Please return the lines of the data below, word for word, from the first line through the line containing "The height and width of the screenshot is (521, 800).".

*** Begin section ***

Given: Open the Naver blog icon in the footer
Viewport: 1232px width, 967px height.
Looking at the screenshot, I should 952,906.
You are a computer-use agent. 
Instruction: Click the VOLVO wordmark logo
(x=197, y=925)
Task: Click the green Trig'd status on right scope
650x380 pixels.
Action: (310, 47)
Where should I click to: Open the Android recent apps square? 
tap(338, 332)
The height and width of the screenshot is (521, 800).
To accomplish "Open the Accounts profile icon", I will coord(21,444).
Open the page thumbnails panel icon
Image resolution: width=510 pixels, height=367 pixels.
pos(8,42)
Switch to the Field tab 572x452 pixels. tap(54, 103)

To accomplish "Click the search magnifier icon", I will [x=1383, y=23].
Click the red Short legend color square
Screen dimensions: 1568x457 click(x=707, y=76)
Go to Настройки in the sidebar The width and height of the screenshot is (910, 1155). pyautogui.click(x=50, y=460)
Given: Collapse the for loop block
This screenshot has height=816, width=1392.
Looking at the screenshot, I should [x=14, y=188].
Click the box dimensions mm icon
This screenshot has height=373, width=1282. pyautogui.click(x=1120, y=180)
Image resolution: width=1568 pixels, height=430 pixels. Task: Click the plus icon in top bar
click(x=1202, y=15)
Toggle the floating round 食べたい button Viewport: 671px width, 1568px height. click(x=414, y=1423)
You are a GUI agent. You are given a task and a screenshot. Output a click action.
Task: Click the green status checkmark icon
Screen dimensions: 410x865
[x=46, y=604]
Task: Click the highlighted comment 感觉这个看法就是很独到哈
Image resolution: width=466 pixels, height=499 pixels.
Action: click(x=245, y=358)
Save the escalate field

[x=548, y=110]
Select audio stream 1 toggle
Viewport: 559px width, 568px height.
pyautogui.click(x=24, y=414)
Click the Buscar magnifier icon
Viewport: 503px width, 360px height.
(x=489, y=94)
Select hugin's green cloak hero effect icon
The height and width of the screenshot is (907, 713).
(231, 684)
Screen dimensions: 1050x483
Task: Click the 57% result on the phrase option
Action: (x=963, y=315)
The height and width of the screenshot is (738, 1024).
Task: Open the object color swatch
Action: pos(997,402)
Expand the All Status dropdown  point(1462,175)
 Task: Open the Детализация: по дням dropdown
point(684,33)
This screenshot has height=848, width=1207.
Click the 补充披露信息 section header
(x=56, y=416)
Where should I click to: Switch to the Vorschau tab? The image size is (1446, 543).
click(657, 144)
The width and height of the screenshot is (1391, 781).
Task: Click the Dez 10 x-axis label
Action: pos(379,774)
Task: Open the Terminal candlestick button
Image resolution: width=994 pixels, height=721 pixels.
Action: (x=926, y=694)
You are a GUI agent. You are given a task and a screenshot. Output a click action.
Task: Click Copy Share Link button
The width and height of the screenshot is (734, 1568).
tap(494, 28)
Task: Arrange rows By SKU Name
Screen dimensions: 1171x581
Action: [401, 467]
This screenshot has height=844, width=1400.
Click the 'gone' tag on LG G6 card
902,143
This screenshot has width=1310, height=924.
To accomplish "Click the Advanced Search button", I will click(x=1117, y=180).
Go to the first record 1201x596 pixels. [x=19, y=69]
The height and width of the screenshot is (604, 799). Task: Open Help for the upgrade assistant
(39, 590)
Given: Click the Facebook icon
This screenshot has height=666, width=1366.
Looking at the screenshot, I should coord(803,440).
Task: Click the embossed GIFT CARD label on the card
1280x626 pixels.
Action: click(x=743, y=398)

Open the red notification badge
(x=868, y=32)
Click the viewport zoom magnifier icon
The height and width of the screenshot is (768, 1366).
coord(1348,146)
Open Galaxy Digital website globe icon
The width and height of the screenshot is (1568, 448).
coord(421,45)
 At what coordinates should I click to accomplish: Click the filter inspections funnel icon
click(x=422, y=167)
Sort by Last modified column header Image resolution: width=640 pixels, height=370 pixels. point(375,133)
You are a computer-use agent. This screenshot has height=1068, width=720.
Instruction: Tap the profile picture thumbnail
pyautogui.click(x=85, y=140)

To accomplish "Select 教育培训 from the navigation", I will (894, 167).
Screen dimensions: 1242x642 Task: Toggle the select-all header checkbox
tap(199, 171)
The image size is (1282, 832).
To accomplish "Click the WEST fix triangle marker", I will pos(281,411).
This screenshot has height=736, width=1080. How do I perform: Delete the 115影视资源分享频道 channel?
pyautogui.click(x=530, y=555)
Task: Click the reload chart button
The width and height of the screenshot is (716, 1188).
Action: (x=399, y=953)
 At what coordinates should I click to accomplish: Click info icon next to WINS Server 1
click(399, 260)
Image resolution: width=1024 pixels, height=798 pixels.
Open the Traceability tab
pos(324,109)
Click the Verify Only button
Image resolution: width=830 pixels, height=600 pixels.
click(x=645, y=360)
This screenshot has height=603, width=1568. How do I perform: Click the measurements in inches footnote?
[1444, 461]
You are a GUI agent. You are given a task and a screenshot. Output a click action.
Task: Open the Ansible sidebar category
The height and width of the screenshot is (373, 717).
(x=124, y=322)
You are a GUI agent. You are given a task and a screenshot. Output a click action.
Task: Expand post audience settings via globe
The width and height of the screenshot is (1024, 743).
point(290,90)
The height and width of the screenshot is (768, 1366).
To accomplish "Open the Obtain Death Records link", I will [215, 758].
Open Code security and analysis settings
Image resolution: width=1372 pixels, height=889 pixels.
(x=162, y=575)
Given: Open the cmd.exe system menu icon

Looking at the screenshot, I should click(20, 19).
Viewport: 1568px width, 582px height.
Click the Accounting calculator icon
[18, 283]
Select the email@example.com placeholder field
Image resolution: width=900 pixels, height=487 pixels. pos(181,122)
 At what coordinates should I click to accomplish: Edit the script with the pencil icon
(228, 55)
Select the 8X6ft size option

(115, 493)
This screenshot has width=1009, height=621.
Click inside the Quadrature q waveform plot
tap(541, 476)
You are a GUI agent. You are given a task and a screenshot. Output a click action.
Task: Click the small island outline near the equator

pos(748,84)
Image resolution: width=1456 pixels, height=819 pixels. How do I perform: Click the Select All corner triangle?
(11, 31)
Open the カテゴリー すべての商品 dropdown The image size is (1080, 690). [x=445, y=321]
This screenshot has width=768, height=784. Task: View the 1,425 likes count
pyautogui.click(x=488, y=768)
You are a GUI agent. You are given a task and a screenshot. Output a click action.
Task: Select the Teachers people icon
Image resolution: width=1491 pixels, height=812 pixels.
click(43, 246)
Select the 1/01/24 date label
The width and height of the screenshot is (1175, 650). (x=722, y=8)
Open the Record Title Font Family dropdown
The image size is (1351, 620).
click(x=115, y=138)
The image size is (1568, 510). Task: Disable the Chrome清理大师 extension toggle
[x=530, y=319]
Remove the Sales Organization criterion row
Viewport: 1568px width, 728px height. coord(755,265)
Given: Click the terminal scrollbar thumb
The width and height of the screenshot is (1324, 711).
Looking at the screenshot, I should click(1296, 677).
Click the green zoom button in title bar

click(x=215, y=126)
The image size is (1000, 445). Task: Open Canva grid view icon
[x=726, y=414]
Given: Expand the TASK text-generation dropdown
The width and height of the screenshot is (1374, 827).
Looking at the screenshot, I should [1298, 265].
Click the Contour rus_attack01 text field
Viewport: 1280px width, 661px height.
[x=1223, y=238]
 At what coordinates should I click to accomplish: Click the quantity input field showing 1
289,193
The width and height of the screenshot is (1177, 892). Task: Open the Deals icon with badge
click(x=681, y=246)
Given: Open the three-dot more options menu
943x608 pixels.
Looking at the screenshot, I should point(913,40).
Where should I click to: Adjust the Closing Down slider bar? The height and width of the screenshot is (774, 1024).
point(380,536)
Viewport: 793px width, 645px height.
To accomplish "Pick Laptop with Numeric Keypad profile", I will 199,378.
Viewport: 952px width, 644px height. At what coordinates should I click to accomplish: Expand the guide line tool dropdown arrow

*** End section ***

▸ **Response to the exercise**:
Given: Open the Naver blog icon in the footer
Viewport: 1232px width, 967px height.
Looking at the screenshot, I should 952,906.
You are a computer-use agent. 
Instruction: Click the VOLVO wordmark logo
(x=197, y=925)
Task: Click the green Trig'd status on right scope
650x380 pixels.
Action: (310, 47)
Where should I click to: Open the Android recent apps square? 
tap(338, 332)
The height and width of the screenshot is (521, 800).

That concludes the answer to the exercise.